There are four types of cyclic losses: those resulting from prepurge and post-purge drafts, shell radiant losses, and natural draft losses. Pre- and post-purge procedures can result in draft losses because they involve forcing air through the boiler to remove unburned combustibles before start-up and after shutdown. While this eliminates the possibility of a boiler explosion due to too much fuel in the combustion chamber, unfortunately, the air traveling through the boiler removes heat at the same time. Preand post-purge draft losses can be determined by testing the air flow, inlet, and outlet temperatures, and the amount of operating time. Shell losses are radiant losses that continue to occur during the off cycle. Natural draft losses are losses that occur during the boiler off cycle, and are associated with the air flow through the boiler created by the difference in temperature between the boiler and outside ambient conditions. Natural draft loss can also be tested during the boiler off cycle. Commercial building heating systems typically have a wide range of heating demands throughout the year. To prevent cycle load losses, many buildings use multiple small boilers.

Energy-Survey Example

Figure 1 shows an example of a mass balance energy survey that accounts for all the energy flow Btu and all mass flows into and out of the entire plant system. The energy analysis involves a combination psychrometrics and thermodynamics computer program, a boiler efficiency program, and a flue gas Btu analysis program, that an associate and I developed for these surveys. This boiler and plant analysis procedure provides the business owner with an easy-to-understand energy analysis, provides a greater degree of accuracy in the Btu energy flows, and reduces the engineering time because the calculations are computerized.

In this particular survey, the combustion efficiency is 88.1 percent, the boiler efficiency is 85.5 percent, and the overall plant efficiency is 81.9 percent. Overall plant efficiency for use in this article is the Btu of energy consumed by the plant processes divided by the Btu of fuel consumed to produce the steam.

- _Goals_
(A) Could you copy, word for word, the part of the boiler passage that opens with "Energy-Survey Example" and closes with "calculations are computerized."?
(B) How would the boiler passage go on? Write its next part, picking up right after its final sentence.
You won't need the records that follow the boiler passage.

- _Data entries_
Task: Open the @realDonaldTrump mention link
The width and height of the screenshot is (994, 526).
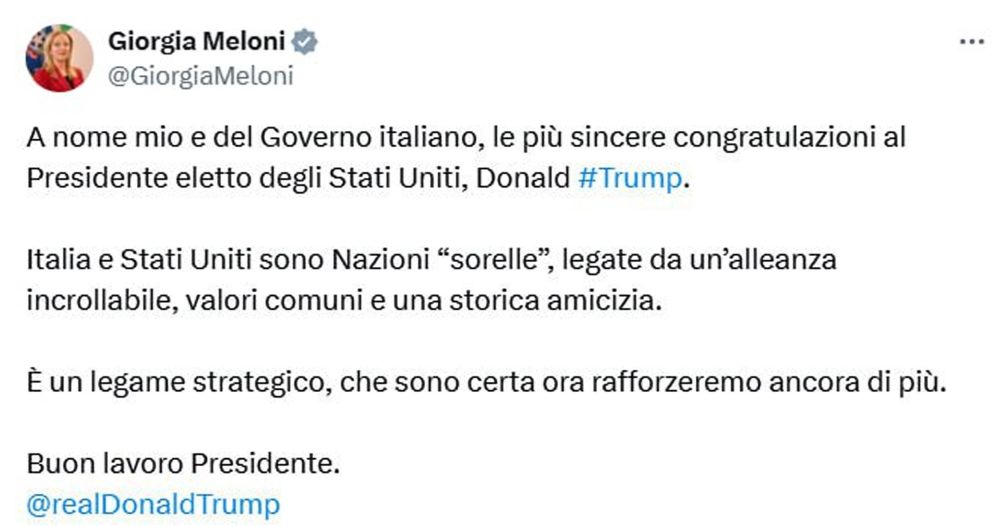Action: point(153,503)
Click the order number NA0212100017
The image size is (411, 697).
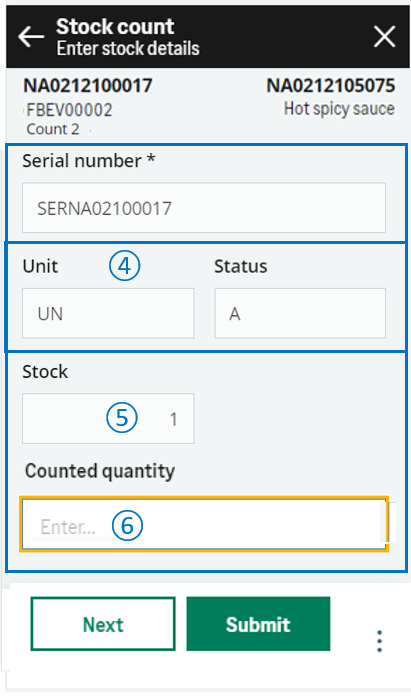point(88,86)
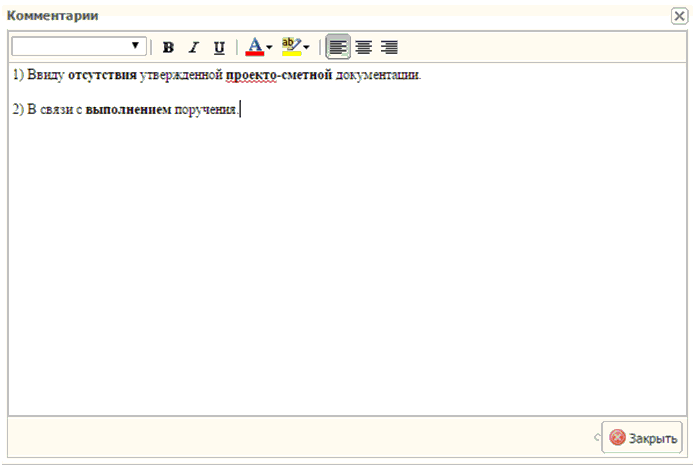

- _Written responses_
(A)
Energy-Survey Example

Figure 1 shows an example of a mass balance energy survey that accounts for all the energy flow Btu and all mass flows into and out of the entire plant system. The energy analysis involves a combination psychrometrics and thermodynamics computer program, a boiler efficiency program, and a flue gas Btu analysis program, that an associate and I developed for these surveys. This boiler and plant analysis procedure provides the business owner with an easy-to-understand energy analysis, provides a greater degree of accuracy in the Btu energy flows, and reduces the engineering time because the calculations are computerized.

(B)
Plants with many steam leaks, little condensate return, poor pipe insulation, and poor maintenance of steam traps tend to have a plant efficiency that is well below the boiler efficiency. The computer program provides nine data sheets for each boiler covering all the losses, flue gas analysis including SO2, SO3, acid dew point, Btu, and particulate emissions. The flue gas program allows the engineer to change the leaving flue gas temperature (for the same mass flow) to check for potential heat recovery. Through the reduction of excess air, the program can also calculate the energy savings associated with the combustion air reduction.

To develop an energy balancing procedure, it was necessary to choose enthalpy-calculating procedures with the same zero-energy starting point for dry air, water vapor, and dry flue gases. Table 4 shows some of the procedures reviewed for the combustion air. The gas table procedure by Keenan, Chao, and Kaye is used in a number of gas turbine energy analysis programs. This procedure eliminates negative enthalpies because the zero enthalpy level is set really low. I chose the Zimmerman and Lavine procedure, which also allowed the use of the Keenan and Keyes steam tables. This was so engineers could see enthalpies they are most familiar with. Also, Zimmerman and Lavine utilize procedures that allow for analysis of air and water vapor up to very high temperatures.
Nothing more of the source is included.